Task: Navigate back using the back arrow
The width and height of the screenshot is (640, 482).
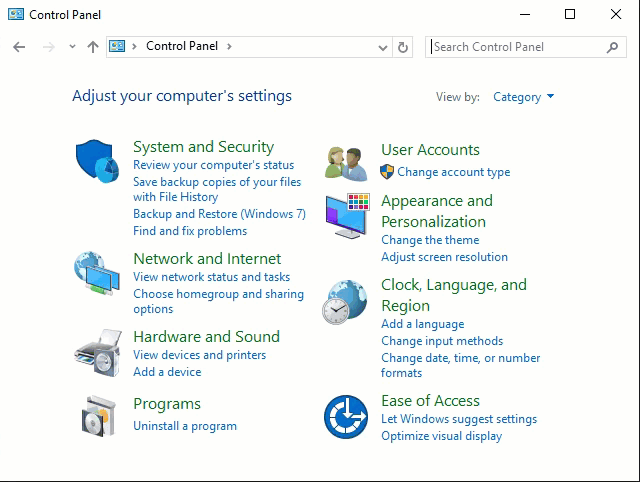Action: (19, 47)
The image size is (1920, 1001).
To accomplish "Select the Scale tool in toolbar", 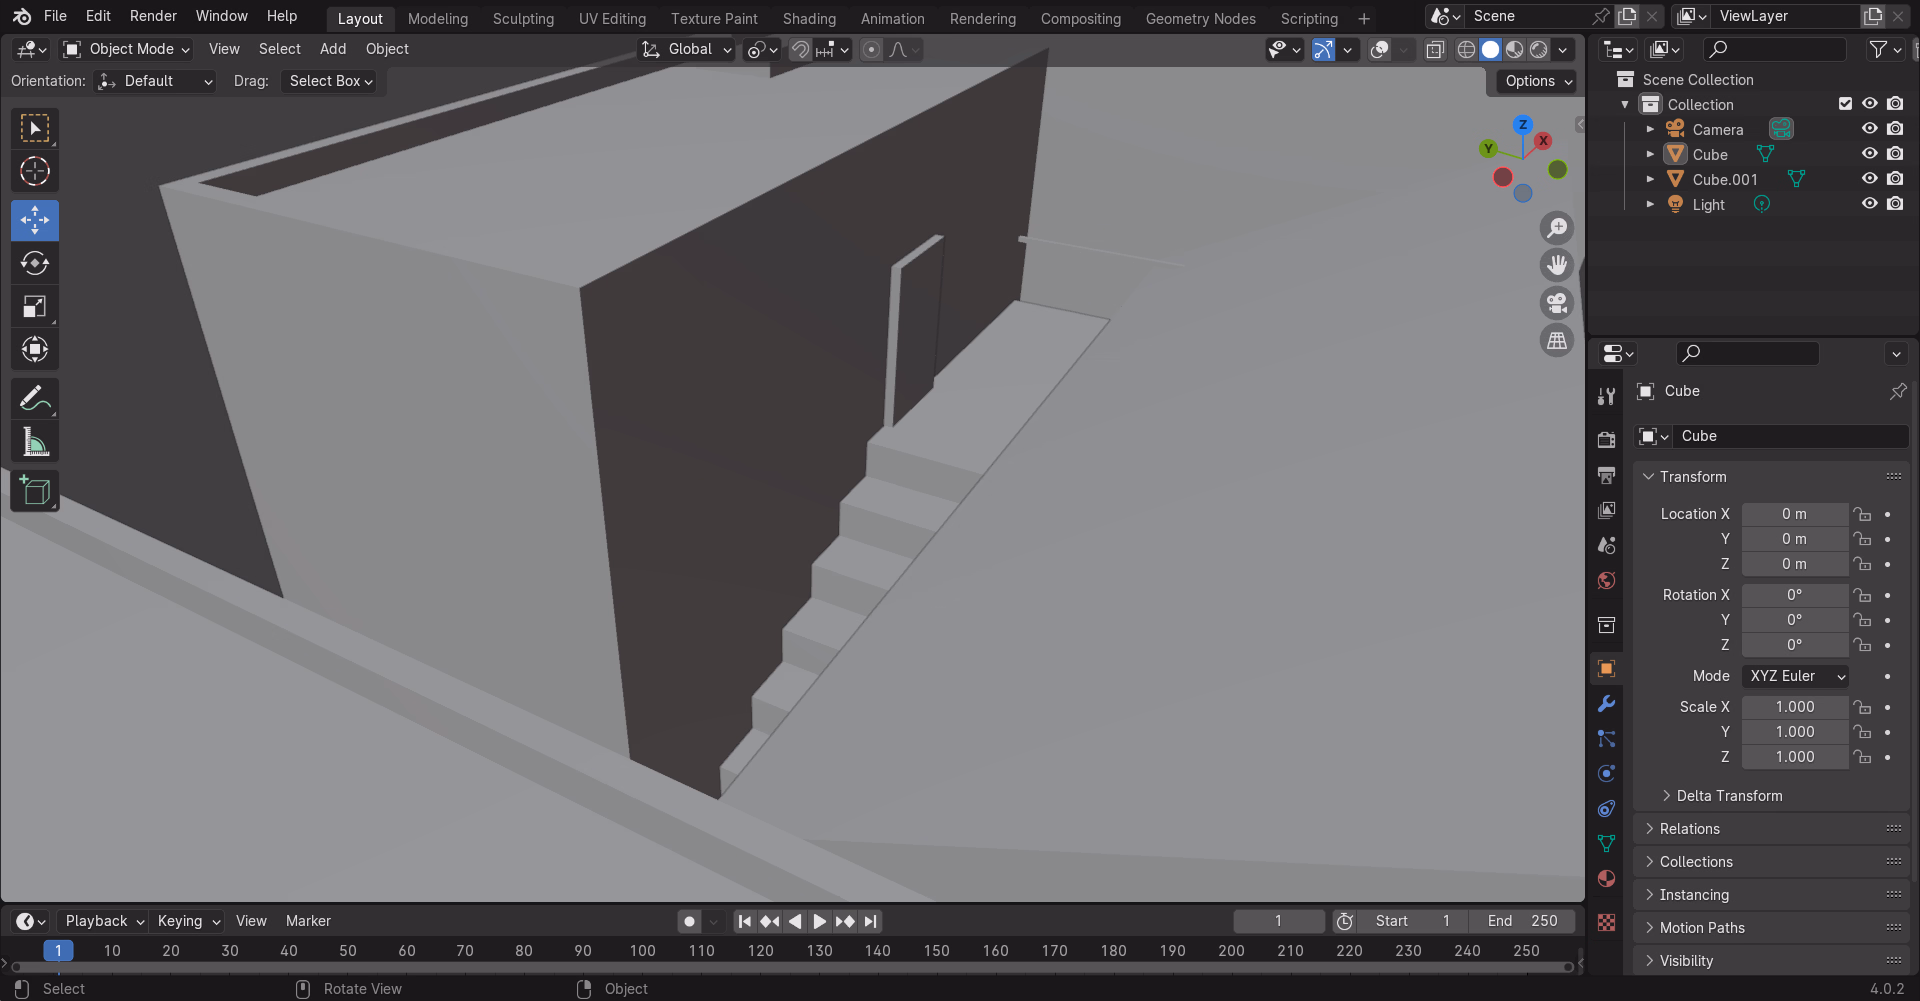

● **Exercise**:
Copy the data word for word and omit every picture.

● **Your solution**:
Task: Navigate back using the back arrow
The width and height of the screenshot is (640, 482).
Action: (19, 47)
The image size is (1920, 1001).
To accomplish "Select the Scale tool in toolbar", 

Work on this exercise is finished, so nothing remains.